FlutterDartBLoCState ManagementMobile

What I Learned

  • This project had a detailed feature spec before it had a working MVP — and that is exactly why it stalled. The spec included: default 25-minute timers, interval session creation (2, 4, 6, or 8 intervals), overarching goals plus sub-goals per interval, break sections with their own note areas, a hamburger menu with archives grouped by date, advanced options for customizing interval time, break time, sounds, self-grading, and post-session editing. That is not a feature list — that is a product roadmap for a funded startup. For a side project, it was a death sentence.
  • The contribution guidelines were sharp though: pull requests denied if files do not follow naming conventions.
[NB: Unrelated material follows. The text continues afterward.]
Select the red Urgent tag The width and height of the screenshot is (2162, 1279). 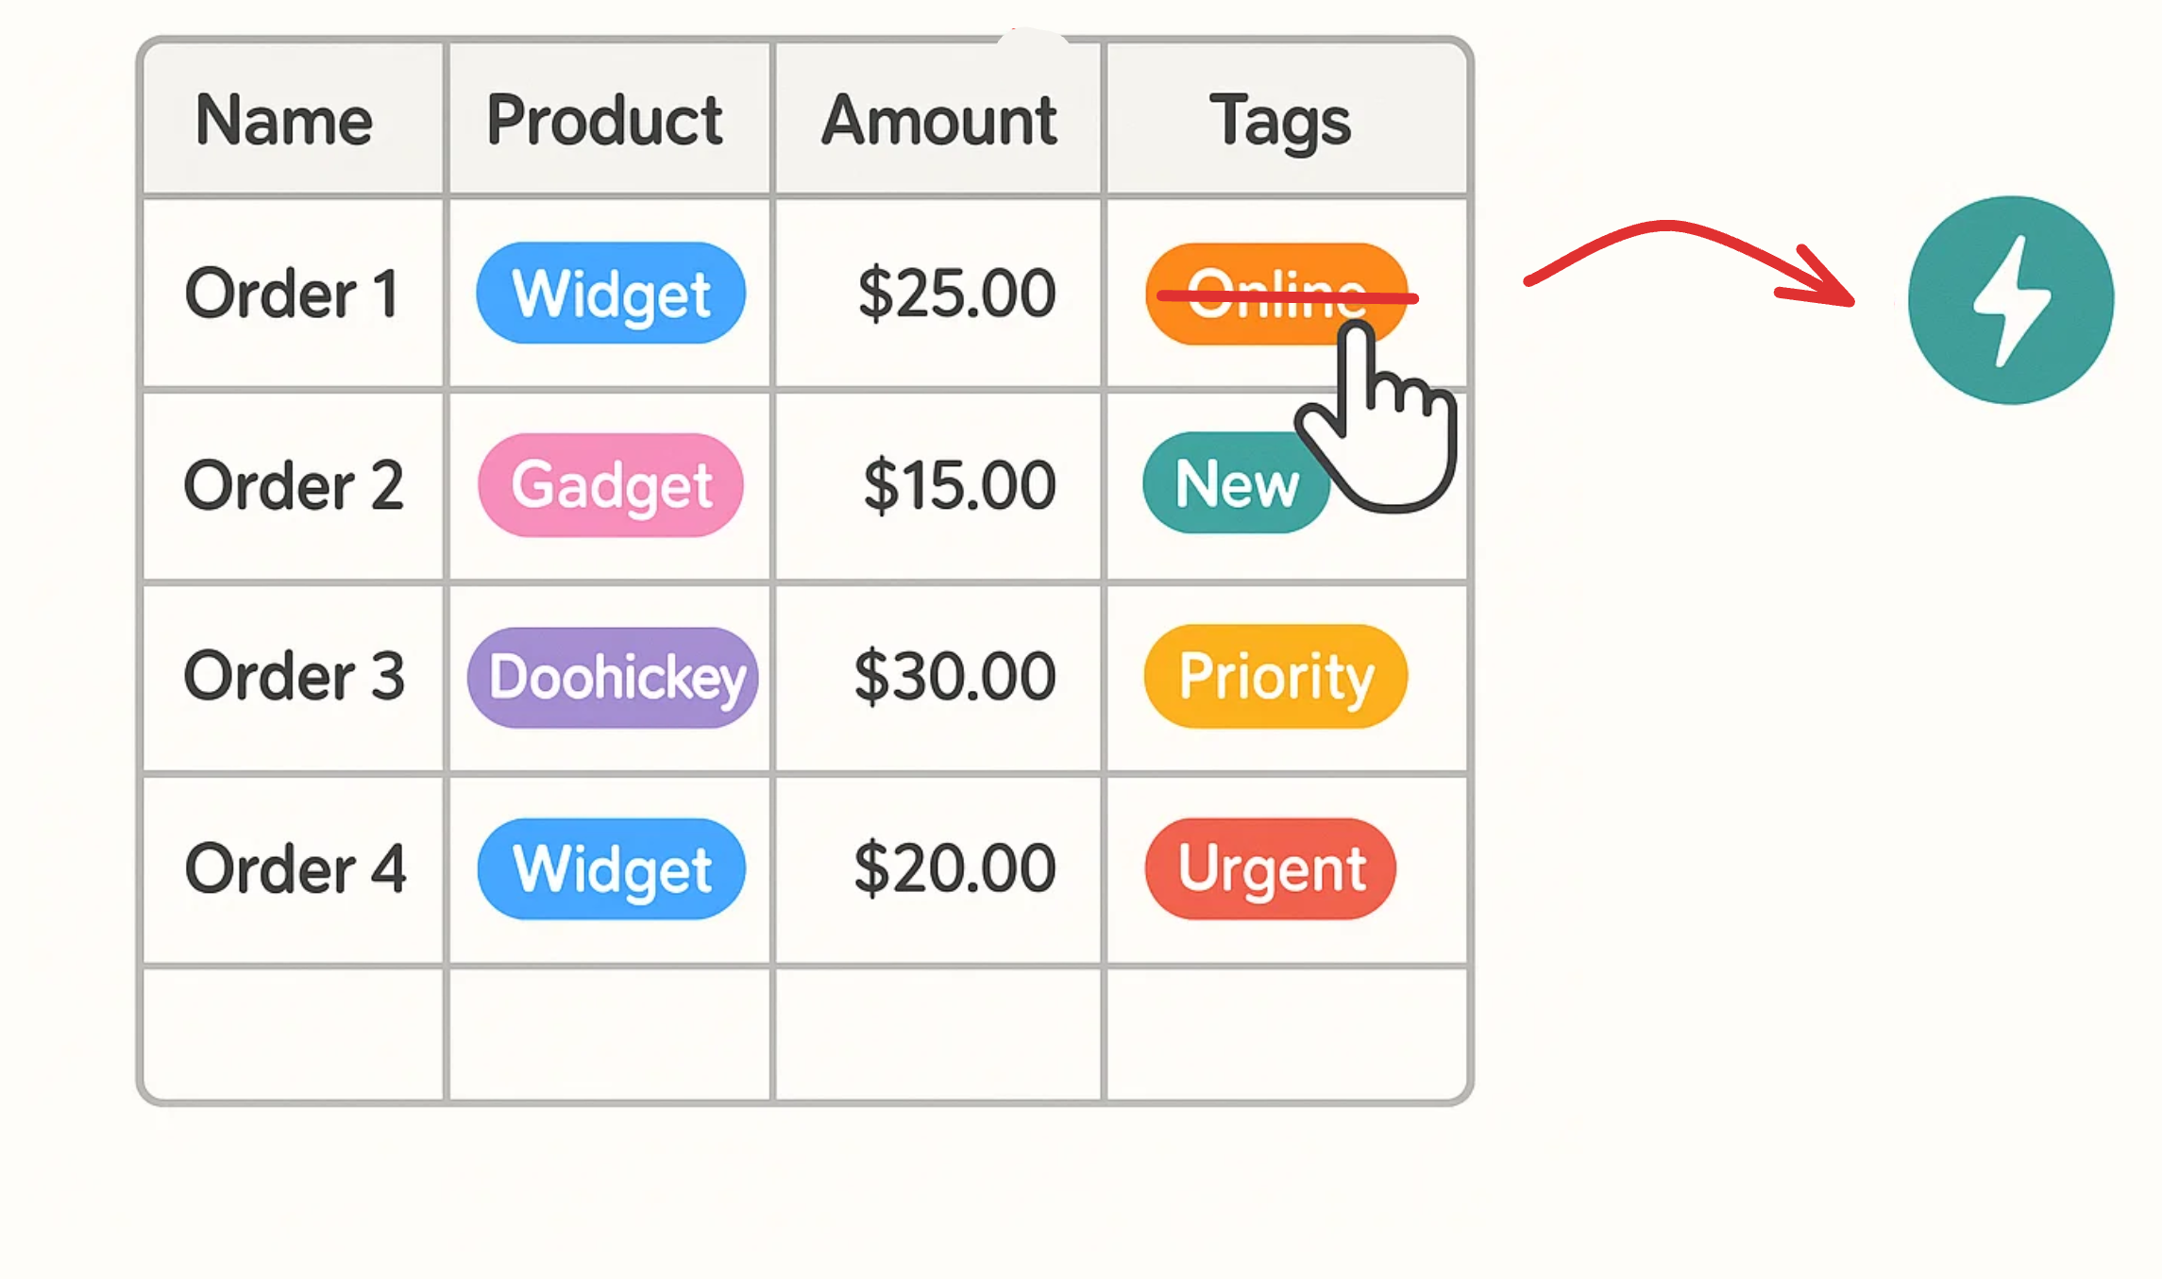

Changes to someone else's files require precise explanations of why. New features and classes always go in new files. BLoC states and events are exempt but limited to one abstract class per file. These rules show an early understanding that code organization is a team communication problem, not just a personal preference.
  • BLoC (Business Logic Component) pattern in Flutter separates UI from business logic through streams of events and states. Events go in, states come out, the UI rebuilds reactively. It is verbose but enforces a clean separation that scales well in larger apps. The one-abstract-class-per-file rule was an attempt to prevent BLoC state files from becoming god files — a real problem in BLoC codebases.
  • The known bugs list is revealing: "Notes are not being created" (critical, checked off — fixed), "Notes are listed as though they are all the same note" (data modeling bug — likely a missing unique ID or a shared reference). These are classic state management bugs: objects that should be distinct sharing an identity, or creation events that fire but do not persist. Every developer has debugged this exact class of issue.
  • The Pomodoro technique (work 25 minutes, break 5 minutes, repeat, long break every 4 cycles) is fundamentally a state machine: Working → Short Break → Working → Short Break → Working → Short Break → Working → Long Break → repeat. Recognizing this connects directly to the Tasks page on this site — every structured workflow is a state machine, and the timer is just the clock that drives the transitions.

Key Insights

  • Scope creep is not adding one more feature — it is confusing the spec for the final product with the spec for the first version. This project had the right final vision (interval timers + notes + goals + archives + customization). It had the wrong v1 scope. The v1 should have been: one timer, one note, save when done. Ship that, use it, learn what is actually needed, then layer on complexity. Instead, the spec grew until the project collapsed under its own ambition.
  • The Pomodoro method works because it externalizes willpower. Instead of relying on internal discipline to stay focused ("I should keep working"), you externalize the decision to a timer ("the bell has not rung yet"). This is the same principle as automated tests (externalize quality checks), linters (externalize style decisions), and CI/CD (externalize deployment discipline). Humans are bad at sustained willpower. Systems are not.
  • This was attempt number three at the timer concept (after Intervolition Flutter and the Timer app). A later version eventually shipped as Intervalition on the App Store in native Swift. The pattern is now undeniable: some ideas require multiple failed implementations before the right version emerges. The failures are not wasted — they are the R&D phase that most people do not see behind a shipped product.
  • The merge of note-taking and timers is still a compelling product idea. The insight that your best thinking happens under time pressure with a structured container (goals → intervals → notes → review) is supported by research on flow states and deliberate practice. Someone will build this well. The spec in this repo is still a valid starting point.
#Flutter#Dart#BLoC#Pomodoro#timer#note-taking#state-management#scope-creep#productivity#mobile#interval-timer#focus

This post was composed through a conversation between Brett Owers and Claude Code (Anthropic). The content reflects Brett's recollection of each project and the lessons drawn from it. Some details may be approximate or omitted — the purpose is to paint an honest picture of a software engineer's development over time, not to serve as a precise historical record.